Toilets - saving water
The amount of water used by your toilet can easily be reduced with good maintenance and simple water saving initiatives. Older toilet cisterns with a syphon-flushing system hold between 9 litres and 12 litres of water. Modern toilet cisterns hold about 6 litres of water.
Converting your toilet to a multi-flush (which flushes for as long as the handle is held down) or dual-flush system (long and short flush) can result in savings of up to 20% on your water bill. You can also reduce your cistern volume by placing a bottle or bag that displaces the water into your cistern.
In terms of the City’s new Water By-law, a water closet (toilet) cistern may not exceed 9,5 litres in capacity (Water By-law Schedule 2, Water Demand
To install a dual-flush system a new dual-flush toilet cistern must be installed. This costs in the region of R1 500 for the entire system. Dual-flush systems require higher levels of maintenance than the multi-flush system.
Multi flush (interruptible flush)
This is a simple system that lets you control the flush volume. As soon as you let go of the toilet handle, it will stop flushing. This will save you more than 50% of flushing volume.
An existing toilet can be retrofitted with a multi-flush system. Approximate cost: R60 – R450.
Plastic bottle or ’hippo bag’
Placing a plastic bottle or ’hippo bag’ into your cistern will reduce the amount of water per flush at little to no cost. A hippo bag costs approximately R17.
The container, or bag, should ideally be placed under the ball. If using a plastic bottle container to reduce the water flow, you will need to make a drainage hole on either side of the container, mid-way up, so that the water stored in the container (that takes up space) does not become stagnant. The bottle will need to
be weighted down to stop it floating.
source: SMART Living Handbook
A leaking toilet can waste up to 100 000 litres of water in one year. These leaks raise your water consumption and push you into a higher water tariff bracket, or step, and can be extremely costly.
Testing for toilet leaks
Here are three simple tests to help you find out if your toilet is leaking. You must wait 20 minutes to do these tests if you have just flushed the toilet.
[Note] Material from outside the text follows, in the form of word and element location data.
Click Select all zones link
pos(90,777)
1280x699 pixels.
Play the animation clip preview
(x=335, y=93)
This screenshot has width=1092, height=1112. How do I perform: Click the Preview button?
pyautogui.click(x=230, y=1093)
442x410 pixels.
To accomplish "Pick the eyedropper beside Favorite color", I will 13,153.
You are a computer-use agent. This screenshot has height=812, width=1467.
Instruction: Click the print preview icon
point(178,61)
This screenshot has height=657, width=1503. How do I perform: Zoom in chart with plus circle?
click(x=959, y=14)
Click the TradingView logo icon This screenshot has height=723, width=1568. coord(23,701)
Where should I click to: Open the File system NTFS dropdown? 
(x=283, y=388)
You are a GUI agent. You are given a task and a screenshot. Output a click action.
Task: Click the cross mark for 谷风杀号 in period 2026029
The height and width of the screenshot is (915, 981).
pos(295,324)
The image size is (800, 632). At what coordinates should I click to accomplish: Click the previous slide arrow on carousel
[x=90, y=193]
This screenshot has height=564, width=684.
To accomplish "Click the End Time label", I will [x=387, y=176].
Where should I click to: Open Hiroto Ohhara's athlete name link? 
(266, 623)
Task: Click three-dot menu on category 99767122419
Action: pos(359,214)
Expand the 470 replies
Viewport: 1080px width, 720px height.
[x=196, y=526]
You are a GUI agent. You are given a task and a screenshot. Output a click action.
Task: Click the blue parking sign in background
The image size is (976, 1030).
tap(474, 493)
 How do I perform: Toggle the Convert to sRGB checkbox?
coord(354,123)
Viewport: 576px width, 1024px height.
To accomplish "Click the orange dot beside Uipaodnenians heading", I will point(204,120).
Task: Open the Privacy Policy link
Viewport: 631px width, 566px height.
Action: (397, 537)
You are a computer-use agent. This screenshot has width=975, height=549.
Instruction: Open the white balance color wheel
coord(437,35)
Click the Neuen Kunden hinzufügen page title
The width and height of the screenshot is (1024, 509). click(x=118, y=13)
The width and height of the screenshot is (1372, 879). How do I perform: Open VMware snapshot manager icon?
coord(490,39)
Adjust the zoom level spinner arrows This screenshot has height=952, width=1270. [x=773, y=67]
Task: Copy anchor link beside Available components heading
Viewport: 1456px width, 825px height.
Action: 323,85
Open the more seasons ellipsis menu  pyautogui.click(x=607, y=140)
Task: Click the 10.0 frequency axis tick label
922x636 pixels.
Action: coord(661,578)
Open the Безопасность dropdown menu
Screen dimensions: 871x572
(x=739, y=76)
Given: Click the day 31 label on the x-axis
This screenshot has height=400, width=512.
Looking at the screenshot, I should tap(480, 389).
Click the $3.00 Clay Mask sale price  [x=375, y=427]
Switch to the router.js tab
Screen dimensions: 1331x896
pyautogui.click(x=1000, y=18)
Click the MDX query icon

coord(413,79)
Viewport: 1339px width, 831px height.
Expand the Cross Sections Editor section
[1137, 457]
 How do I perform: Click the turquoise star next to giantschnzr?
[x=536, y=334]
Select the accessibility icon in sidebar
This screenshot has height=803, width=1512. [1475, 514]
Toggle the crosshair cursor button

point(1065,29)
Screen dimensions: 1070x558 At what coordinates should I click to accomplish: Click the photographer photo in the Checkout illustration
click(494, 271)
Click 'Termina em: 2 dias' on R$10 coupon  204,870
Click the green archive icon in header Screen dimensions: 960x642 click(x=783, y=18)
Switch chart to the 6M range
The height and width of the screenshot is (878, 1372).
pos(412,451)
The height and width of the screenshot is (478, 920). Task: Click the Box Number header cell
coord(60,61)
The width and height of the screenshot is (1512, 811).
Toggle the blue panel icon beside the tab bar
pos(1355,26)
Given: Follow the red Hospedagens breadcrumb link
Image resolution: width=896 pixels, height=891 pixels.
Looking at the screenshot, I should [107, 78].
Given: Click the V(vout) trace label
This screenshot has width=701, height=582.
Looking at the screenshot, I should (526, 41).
- Listen for water trickling into the toilet bowl.
- Press a piece of toilet paper against the inside back surface of the bowl. If it gets wet, you probably have a leak.
- Put 15 drops of food colouring into the toilet cistern (a). If, after 15 minutes, the water in the toilet bowl colours, there is a leak (b).
Finding the leak
Remove the cistern cover and look at the water level inside.
a) If the water is at the same level as the flush valve overflow pipe, then the water level is set too high or the float valve is leaking.
b) If the water is flowing into the overflow pipe, the float valve is set too high or the float valve is leaking.
c) If the water level is below both overflow pipes, the flush valve is leaking.
Setting correct water levels
Toilet overflow pipes prevent flooding in instances where the water level in your geyser or toilet cistern is set too high. Water is able to run into the toilet overflow pipe, or flush valve overflow pipe, and out of the house.
If water is flowing out of your overflow pipes it means that your water level is set too high. This may be fixed by lowering the float valve setting by bending the float arm slightly downwards (close the stopcock and remove the fitting from the cistern, hold the arm with one hand, while bending it with the other hand – this
will prevent damage to the fittings). If the valve is fitted with a screw-type adjuster, turn the screw to lower the float slightly.
The water level should rise to a level below the overflow and the float valve should close off. If this does not happen, and the water level continues to rise and the cistern starts to overflow again, the float washer needs replacing.
Replacing a float valve washer
- Close the stopcock – this will shut off the water flowing into your house.
- Remove the split pin and the float arm.
- Unscrew the cap.
- Remove the plunger using water pressure to push it out (open the stopcock slightly).
- Unscrew the brass plunger to remove the washer held inside it.
- Fit a new washer. Reassemble the parts (Step 4 to Step 3 to Step 2 to Step 1).
- Open the stopcock slowly and check that the float valve closes when the water reaches the full level in the cistern.
Replacing a flush valve washer
- Close the stopcock.
- Disconnect the lifting wire from the lever arm.
- Remove the split pin and the side float.
- Remove the spindle assembly.
- Unscrew the bottom fange and remove the washer. Note: Remember which side this washer faced to fit the new washer.
- Install a new washer with the sloping side facing upwards.
- Reassemble the parts (Step 5 to Step 4 to Step 3 to Step 2 to Step 1).
- Open the stopcock slowly and test that there are no more leaks.